VLAN support GT-AXE16000

[jelmd]

Just downloaded the latest release for an GT-AXE16000-4250 and wondering, why it doesn't contain /www/Advanced_VLAN_Content.asp as well as /www/Advanced_VLAN_DHCP_Content.asp and /www/Advanced_VLAN_Group_Content.asp ? VLAN support is actually the reason, why we bought it. The Asus downloadable beta supports it (does anyone know an URL to download the opensource archive for it?), but it does strange things and there seems to be no way, to hook up its own scripts, which might clean up the mess. Therefore looking for an alternative ...

 

[ColinTaylor]

Merlin's firmware is based on a common codebase for all the models he supports (currently 3.0.0.4.388.x and 3.0.0.4.386.x). So far there is no official release of the VLAN firmware (3.0.0.6) for your router, only a beta from a year ago. Merlin has stated that he won't being looking at this new branch until all the models' GPL code is available.

 

[jelmd]

Colin, thanks a lot for your quick answer!
- My understanding is, that if Asus makes the firmware available - no matter whether they call it "beta" or "release" or whatever - they have to provide the source code. Is there any reader, which has already tried to get the beta or latest source?
- https://github.com/RMerl/asuswrt-me...ease/src/router/www/Advanced_VLAN_Content.asp - is it not GPL code? Or is it specific for some models? Actually I think, VLANs are generic, old IP stuff - I use it on desktops, servers, raspis for ~20 years now. So there I would just attach the desired vlan VNIC to one or all eth{0|1..6}, and connect the VNIC to the appropriate bridge, which in turn is connected to the related WLAN alias guest network (assuming, that each WLAN has its own bridge). So pretty simple. Do I miss something?

 

[Tech9]

I wouldn't be surprised if this specific VLAN code in Asuswrt 5.0 is closed source.

It's one of the main selling points for the new ExpertWiFi line of products with all the new Scenario, Guest Networks and AiMesh integration.

 

[ColinTaylor]

So pretty simple. Do I miss something?

Yes, it's not simple. The specifics change depending on the router model. Use the Better Search function to look for previous threads discussing this subject. Some of those threads contain user scripts for creating custom VLANs. What you won't get though is a GUI interface.

 

[jelmd]

Hmmm, ok. Can you help me to find out, what exactly the issues are?

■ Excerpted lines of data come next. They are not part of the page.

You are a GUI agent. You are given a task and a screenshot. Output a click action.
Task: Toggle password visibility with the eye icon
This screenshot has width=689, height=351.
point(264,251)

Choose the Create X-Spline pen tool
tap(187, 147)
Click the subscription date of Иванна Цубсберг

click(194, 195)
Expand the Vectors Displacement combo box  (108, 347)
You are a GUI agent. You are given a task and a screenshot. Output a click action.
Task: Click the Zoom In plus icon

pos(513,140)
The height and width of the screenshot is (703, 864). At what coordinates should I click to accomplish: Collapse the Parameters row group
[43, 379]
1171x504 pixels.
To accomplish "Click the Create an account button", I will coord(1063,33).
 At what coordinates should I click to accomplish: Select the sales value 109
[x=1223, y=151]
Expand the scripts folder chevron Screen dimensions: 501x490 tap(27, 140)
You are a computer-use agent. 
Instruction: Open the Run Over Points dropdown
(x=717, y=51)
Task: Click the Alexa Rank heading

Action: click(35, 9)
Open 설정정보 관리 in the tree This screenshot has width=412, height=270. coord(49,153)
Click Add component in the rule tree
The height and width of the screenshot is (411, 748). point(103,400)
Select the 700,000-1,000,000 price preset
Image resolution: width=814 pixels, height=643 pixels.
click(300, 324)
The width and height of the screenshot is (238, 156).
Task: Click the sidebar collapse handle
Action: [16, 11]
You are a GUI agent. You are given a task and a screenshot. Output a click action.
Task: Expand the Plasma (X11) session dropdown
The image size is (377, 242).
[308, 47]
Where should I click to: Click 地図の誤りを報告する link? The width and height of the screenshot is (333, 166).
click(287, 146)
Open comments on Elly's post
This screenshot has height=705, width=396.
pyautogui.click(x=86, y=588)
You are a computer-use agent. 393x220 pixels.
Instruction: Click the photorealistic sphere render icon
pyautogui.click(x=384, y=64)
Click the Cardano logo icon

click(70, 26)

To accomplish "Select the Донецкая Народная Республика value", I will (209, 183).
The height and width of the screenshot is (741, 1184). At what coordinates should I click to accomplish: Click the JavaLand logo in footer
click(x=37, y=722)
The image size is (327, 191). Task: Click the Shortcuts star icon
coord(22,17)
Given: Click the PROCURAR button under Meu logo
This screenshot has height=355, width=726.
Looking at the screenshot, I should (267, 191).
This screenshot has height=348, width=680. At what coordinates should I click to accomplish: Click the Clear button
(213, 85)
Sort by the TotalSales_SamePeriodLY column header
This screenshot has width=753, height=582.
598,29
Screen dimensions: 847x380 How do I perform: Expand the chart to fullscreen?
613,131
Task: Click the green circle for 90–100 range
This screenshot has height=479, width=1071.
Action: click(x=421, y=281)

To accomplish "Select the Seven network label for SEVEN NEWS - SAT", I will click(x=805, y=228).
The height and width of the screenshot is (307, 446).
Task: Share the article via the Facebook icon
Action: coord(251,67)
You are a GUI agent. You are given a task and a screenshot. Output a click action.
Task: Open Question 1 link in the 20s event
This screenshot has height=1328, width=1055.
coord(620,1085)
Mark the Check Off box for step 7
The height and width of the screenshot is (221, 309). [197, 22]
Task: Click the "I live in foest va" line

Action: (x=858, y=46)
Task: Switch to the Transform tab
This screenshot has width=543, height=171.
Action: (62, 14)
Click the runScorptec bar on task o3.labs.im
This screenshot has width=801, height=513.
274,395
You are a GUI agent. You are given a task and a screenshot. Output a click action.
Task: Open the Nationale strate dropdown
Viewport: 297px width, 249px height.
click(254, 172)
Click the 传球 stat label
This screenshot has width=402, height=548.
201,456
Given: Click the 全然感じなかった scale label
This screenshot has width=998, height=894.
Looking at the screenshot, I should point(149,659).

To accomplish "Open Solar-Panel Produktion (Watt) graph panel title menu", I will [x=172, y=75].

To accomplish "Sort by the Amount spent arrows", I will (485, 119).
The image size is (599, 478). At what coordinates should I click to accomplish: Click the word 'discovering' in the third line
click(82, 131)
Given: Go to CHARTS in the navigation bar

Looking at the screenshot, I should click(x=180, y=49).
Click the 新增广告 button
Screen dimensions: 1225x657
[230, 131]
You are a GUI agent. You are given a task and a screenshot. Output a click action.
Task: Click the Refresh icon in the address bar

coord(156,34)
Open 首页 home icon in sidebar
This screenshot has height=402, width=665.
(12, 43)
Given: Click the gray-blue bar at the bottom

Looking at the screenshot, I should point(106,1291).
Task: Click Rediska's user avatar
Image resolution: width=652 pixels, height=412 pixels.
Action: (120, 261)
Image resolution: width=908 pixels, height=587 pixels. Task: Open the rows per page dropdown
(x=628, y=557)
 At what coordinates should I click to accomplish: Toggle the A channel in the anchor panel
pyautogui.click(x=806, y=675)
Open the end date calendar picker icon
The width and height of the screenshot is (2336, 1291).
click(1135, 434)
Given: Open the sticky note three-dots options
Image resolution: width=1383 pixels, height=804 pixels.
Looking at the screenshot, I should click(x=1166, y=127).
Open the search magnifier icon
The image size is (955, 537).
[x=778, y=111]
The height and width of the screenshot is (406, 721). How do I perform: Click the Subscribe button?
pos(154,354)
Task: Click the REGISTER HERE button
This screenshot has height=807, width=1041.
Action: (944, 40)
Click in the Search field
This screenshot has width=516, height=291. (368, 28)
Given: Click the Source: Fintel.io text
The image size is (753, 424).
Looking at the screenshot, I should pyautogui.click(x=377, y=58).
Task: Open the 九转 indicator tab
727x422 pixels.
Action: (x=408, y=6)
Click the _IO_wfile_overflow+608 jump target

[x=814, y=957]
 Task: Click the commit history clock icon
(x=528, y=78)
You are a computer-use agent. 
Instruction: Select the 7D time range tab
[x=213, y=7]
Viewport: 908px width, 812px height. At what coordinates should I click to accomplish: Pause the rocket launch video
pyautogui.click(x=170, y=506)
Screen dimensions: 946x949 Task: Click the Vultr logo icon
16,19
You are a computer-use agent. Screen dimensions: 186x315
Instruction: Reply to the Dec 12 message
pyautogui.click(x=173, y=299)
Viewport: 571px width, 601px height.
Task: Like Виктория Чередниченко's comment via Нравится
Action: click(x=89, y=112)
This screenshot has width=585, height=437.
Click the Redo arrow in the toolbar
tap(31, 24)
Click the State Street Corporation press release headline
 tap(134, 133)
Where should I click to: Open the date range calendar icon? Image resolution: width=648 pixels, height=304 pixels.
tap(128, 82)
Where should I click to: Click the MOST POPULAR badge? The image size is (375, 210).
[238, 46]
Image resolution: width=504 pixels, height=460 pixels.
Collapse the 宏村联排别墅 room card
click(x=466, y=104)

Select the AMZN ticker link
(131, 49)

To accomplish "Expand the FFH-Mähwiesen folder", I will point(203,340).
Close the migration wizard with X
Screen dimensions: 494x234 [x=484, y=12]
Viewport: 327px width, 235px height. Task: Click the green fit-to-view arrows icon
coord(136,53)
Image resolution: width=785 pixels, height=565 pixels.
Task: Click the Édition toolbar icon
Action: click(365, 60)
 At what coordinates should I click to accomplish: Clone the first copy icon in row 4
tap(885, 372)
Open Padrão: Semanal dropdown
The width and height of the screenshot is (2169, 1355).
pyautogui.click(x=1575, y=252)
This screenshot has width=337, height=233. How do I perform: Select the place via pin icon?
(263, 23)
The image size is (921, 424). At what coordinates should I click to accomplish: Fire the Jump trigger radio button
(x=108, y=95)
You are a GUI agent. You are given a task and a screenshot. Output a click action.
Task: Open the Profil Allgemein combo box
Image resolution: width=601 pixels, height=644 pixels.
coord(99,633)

Yes, I found at least one, but this just tags each LAN port with a different ID, which is a little bit theoretic approach - in this case one would just configure the switch port on the other side to be an access port and do not need to bother with VLANs on the AP. The more real world approach is IMHO to route all LAN related traffic over the 10GE port, but keep guest (unknown non trustable devices), family (TV, Audio, Video, PCs, Laptops, ...), management (IoT, switch consoles, surveillance, power meters, ...) WLANs alias GuestNetworks separated. And for my cases, I do not even need any WAN or DHCP functionality - each VLAN already has its own DHCP server, router (history, performance, etc.). So basically I think the normal use case would be {L|W}AN port : VLAN = 1:n, whereby each VLAN usually appears on a single {L|W}AN port, only (unless there are inactive fallback ports configured), to prevent any loops. The other threads refer to older FW and do not really discuss, what the problem actually is.

The other thing I do not understand is the 'model' thing. Per default tagging is done by the corresponding kernel module and this one should transparently call the HW related [accel] callback, if there is any. So do you mean with 'depending on the router model' that those ones use HW calls and that these calls produce buggy results? If so, shouldn't it be sufficient to replace the proprietary module with the linux vanilla module and let it tag per software? Since it is using an already reserved field, I would expect, that [un-]tagging should be really cheap, even if done in software. Still missing something?

Last but not least: CLI is fine, is actually what I prefer ;-) But trying to understand the whole thing 1st, before putting much more resources on it (e.g. still haven't found out, why always all eths and wls get bound to br0 ...).